Monopoly? Not! [9:29 am]

And waterboarding isn’t torture, either: Justice Dept. Approves XM Merger With Sirius

The Justice Department’s antitrust division announced Monday that it approved the merger after determining that prices were not likely to rise, in part because of competition from other program sources, like high-definition radio as well as iPods and other MP3 players that can be connected to home or car audio systems. The deal, the agency said, was unlikely to hurt competition or consumers.

“In several important segments of their business, with or without the merger, the parties simply do not compete today and therefore the merger would not be eliminating any competition between them,” Thomas O. Barnett, assistant attorney general, said in announcing the decision.

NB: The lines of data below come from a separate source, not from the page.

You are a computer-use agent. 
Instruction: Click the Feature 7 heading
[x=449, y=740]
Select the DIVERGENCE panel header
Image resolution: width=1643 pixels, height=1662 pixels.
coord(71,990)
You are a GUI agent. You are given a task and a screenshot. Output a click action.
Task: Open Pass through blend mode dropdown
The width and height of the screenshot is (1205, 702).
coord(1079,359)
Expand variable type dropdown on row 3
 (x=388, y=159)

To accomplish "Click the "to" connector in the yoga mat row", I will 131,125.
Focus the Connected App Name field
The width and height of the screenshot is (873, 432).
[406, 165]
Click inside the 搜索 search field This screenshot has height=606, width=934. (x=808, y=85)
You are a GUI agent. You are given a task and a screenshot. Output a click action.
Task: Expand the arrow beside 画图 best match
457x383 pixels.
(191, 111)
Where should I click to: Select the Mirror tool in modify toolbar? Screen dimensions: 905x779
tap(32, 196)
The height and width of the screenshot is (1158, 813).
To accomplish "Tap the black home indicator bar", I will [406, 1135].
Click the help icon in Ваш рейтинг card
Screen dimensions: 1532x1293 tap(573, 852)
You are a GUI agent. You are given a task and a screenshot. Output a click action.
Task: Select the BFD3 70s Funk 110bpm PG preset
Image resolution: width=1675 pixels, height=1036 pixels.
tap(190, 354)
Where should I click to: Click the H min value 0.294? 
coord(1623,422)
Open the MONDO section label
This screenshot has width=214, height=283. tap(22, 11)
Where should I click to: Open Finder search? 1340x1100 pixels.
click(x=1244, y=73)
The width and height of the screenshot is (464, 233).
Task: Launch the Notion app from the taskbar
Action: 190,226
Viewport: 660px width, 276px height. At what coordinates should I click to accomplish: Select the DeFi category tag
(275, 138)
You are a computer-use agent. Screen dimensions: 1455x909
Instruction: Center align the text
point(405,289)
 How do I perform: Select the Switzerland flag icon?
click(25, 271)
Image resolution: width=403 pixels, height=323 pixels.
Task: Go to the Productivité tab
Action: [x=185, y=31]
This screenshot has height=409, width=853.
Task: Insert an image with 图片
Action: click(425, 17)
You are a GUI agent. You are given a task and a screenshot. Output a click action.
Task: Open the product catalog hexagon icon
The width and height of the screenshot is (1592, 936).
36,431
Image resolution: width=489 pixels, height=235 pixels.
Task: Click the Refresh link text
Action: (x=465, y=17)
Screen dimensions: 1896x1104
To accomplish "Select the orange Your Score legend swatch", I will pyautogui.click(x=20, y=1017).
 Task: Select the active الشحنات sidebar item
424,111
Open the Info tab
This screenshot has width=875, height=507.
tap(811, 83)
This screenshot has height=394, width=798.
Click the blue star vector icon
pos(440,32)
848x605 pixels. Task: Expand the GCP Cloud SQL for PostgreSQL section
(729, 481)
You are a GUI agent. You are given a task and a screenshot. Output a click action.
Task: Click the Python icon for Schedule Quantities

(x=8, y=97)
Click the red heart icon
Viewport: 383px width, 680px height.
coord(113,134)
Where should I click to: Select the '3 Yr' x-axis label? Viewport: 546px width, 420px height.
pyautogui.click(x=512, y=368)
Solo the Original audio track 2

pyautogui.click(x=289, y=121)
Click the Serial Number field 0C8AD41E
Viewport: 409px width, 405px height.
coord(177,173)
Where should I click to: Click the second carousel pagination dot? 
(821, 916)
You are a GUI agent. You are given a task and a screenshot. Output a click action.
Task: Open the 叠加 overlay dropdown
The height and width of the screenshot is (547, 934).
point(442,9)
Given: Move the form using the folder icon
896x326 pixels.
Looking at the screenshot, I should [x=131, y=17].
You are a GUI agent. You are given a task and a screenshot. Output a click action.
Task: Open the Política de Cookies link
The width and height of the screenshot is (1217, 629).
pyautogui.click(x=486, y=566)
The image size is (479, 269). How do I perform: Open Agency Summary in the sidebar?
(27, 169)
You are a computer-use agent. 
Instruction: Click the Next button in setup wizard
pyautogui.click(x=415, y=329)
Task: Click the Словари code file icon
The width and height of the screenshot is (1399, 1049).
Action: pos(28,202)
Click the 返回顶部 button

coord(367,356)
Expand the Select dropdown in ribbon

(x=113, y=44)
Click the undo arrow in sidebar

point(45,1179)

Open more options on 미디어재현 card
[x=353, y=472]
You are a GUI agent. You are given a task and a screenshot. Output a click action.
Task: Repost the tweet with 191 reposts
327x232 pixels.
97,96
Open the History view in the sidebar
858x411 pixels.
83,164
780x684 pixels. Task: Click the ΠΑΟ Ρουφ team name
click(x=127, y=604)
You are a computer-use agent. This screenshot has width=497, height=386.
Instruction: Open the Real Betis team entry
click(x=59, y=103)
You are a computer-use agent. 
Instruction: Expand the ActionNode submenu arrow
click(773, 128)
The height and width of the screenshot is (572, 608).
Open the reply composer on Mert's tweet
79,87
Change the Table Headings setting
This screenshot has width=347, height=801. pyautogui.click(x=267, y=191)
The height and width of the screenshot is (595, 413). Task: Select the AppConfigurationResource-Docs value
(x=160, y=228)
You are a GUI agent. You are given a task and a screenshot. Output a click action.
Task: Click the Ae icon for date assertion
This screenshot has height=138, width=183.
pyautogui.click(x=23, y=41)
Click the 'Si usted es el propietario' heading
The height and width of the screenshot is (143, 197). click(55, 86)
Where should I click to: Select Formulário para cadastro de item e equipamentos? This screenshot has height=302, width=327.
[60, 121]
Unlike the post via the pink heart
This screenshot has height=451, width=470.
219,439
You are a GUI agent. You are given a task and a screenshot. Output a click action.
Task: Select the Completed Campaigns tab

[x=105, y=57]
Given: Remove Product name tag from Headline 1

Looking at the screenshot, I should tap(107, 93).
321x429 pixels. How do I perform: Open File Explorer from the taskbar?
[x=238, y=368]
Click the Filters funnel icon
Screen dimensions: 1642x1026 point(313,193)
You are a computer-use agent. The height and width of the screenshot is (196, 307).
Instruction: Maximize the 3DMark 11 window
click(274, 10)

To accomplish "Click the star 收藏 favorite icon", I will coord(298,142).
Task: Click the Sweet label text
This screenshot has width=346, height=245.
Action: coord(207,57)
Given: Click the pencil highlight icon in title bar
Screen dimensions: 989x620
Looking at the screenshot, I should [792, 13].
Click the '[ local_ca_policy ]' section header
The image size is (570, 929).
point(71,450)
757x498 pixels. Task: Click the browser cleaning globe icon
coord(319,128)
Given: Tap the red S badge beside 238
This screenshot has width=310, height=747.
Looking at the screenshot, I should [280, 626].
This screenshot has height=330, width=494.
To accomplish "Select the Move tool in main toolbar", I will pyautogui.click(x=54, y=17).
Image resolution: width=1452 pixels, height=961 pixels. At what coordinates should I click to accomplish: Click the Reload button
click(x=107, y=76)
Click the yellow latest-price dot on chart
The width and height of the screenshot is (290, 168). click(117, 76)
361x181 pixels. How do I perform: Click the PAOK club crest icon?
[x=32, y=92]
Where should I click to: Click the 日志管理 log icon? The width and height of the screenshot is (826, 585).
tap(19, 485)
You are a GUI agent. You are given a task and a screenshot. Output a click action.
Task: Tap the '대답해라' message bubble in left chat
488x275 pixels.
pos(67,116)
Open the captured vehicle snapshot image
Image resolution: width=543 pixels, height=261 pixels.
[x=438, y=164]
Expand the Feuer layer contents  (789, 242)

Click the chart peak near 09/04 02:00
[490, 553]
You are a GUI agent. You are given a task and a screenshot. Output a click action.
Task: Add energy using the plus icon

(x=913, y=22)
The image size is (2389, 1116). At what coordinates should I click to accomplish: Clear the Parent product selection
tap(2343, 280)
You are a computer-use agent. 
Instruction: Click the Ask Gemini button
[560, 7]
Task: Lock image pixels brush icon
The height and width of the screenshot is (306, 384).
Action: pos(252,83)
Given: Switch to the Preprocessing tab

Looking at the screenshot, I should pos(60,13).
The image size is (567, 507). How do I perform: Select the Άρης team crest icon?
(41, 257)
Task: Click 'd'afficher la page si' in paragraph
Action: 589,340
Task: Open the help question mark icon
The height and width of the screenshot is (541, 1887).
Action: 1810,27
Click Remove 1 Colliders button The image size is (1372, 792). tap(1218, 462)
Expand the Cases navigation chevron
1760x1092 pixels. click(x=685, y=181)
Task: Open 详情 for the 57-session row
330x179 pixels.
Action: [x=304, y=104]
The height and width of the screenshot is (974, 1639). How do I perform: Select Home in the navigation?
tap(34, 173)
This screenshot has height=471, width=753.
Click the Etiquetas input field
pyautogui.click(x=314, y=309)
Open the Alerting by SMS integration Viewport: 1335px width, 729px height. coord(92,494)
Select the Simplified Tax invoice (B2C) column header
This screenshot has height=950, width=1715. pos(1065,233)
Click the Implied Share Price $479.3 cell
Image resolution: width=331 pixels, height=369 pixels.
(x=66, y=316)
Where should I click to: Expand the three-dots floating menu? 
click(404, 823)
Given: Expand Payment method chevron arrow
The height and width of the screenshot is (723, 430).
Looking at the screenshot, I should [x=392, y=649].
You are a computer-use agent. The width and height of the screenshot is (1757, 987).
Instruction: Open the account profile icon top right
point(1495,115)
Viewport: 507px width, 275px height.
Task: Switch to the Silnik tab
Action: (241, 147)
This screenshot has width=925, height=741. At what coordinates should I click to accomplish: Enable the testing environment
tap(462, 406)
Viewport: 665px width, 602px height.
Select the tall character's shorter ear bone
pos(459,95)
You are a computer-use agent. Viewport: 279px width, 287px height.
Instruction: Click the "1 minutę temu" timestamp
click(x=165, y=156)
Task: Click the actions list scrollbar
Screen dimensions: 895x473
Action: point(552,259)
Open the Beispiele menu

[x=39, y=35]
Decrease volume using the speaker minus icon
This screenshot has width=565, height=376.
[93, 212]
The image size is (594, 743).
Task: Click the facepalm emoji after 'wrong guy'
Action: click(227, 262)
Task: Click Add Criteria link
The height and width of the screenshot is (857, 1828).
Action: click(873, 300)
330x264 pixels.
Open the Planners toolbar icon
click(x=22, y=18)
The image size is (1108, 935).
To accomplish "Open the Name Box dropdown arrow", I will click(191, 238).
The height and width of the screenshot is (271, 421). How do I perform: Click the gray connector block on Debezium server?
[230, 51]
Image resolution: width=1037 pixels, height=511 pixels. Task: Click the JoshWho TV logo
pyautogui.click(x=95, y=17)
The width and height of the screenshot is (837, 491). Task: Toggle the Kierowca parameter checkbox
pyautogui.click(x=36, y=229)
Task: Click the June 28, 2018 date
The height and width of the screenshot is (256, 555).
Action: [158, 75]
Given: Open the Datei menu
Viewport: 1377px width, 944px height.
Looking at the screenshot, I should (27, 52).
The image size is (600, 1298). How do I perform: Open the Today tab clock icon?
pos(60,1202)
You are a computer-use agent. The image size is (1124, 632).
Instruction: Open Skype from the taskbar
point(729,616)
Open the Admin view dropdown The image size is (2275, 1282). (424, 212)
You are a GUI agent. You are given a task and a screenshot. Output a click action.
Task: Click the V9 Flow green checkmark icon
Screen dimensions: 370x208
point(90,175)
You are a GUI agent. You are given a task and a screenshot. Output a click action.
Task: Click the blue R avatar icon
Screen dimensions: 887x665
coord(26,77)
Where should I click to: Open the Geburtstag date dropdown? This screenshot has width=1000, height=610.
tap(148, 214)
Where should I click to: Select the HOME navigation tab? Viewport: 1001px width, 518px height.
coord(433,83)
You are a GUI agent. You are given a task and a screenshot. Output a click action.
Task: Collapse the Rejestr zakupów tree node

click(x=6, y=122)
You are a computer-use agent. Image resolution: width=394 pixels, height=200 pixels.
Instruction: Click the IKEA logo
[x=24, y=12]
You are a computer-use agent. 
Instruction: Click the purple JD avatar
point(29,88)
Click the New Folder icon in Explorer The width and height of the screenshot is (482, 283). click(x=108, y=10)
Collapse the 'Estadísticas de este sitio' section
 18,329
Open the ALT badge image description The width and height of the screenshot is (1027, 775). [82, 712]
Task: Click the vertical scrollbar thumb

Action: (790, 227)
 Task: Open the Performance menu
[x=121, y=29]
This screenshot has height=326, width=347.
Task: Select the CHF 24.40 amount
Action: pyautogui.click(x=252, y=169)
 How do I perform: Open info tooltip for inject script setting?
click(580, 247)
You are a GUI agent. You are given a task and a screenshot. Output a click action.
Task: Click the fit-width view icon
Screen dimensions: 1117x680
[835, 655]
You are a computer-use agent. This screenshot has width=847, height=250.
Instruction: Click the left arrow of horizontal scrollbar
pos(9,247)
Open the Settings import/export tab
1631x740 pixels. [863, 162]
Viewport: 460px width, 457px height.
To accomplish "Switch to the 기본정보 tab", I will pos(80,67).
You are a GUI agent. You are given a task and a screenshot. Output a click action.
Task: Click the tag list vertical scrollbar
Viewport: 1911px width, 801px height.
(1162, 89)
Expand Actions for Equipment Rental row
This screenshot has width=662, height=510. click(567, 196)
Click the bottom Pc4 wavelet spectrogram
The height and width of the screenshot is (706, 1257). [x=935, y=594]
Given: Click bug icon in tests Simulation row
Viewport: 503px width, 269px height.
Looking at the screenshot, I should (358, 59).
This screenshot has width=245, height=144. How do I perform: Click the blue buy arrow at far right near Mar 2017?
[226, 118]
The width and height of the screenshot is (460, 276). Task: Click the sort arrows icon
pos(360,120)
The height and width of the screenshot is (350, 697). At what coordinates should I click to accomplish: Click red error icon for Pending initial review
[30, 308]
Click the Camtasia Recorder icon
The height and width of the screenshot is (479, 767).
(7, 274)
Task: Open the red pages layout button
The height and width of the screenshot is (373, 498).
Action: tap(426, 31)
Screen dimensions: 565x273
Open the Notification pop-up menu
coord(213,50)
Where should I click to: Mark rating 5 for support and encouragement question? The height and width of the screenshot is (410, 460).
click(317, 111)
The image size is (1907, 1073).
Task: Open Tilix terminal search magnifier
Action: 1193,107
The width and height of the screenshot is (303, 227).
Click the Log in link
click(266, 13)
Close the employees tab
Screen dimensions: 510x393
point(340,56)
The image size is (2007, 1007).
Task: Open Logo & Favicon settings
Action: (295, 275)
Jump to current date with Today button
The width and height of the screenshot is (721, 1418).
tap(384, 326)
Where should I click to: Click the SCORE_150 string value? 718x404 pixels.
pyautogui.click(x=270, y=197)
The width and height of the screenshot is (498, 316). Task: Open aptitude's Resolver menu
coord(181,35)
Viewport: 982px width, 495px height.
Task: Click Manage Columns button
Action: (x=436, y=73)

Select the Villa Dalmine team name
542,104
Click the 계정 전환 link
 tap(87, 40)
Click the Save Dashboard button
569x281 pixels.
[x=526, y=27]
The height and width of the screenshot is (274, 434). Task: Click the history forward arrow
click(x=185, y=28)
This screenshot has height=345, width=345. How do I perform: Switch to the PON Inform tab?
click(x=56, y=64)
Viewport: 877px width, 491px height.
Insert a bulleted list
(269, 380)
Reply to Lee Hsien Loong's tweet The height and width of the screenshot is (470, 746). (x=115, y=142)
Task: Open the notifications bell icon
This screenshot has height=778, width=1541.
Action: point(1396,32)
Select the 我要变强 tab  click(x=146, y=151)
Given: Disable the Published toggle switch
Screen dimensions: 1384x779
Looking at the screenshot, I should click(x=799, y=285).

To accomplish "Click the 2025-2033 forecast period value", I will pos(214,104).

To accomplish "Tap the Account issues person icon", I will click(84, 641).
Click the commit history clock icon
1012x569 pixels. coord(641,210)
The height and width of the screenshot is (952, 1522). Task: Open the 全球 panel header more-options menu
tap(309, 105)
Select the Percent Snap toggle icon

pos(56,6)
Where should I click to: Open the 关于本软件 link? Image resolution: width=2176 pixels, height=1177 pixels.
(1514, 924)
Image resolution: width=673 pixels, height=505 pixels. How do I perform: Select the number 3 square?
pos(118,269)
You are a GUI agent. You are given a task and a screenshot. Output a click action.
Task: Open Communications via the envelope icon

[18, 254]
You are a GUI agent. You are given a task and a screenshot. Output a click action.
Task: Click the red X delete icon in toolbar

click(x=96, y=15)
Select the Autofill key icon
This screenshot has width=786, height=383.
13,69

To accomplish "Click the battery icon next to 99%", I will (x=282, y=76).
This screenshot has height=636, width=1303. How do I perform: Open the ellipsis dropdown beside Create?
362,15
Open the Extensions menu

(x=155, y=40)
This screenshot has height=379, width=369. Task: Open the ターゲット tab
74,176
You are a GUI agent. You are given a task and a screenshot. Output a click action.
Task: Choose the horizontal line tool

In other segments of the market, XM and Sirius compete fiercely and, according to their balance sheets, unprofitably; both companies are saddled with debt.

Later, from the Washington Post — Out of Tune With Consumers (pdf)

It took some doing — and more than a year of “investigation” — for the Justice Department to come up with its undisclosed evidence and tortured logic to justify this strikingly anti-consumer decision. As precedent, it could be used to justify the merger of ABC with both CBS and NBC, Clear Channel with the Bonneville radio network or even Coke with Pepsi. The message it sends to business executives is clear: If you find yourself in a tough competitive environment, the best strategy is not to find a way to offer better products and services at a better price, but rather to call your investment banker and negotiate a truce with your biggest rival.

Sure sounds like the Yoo memo (pdf), doesn’t it?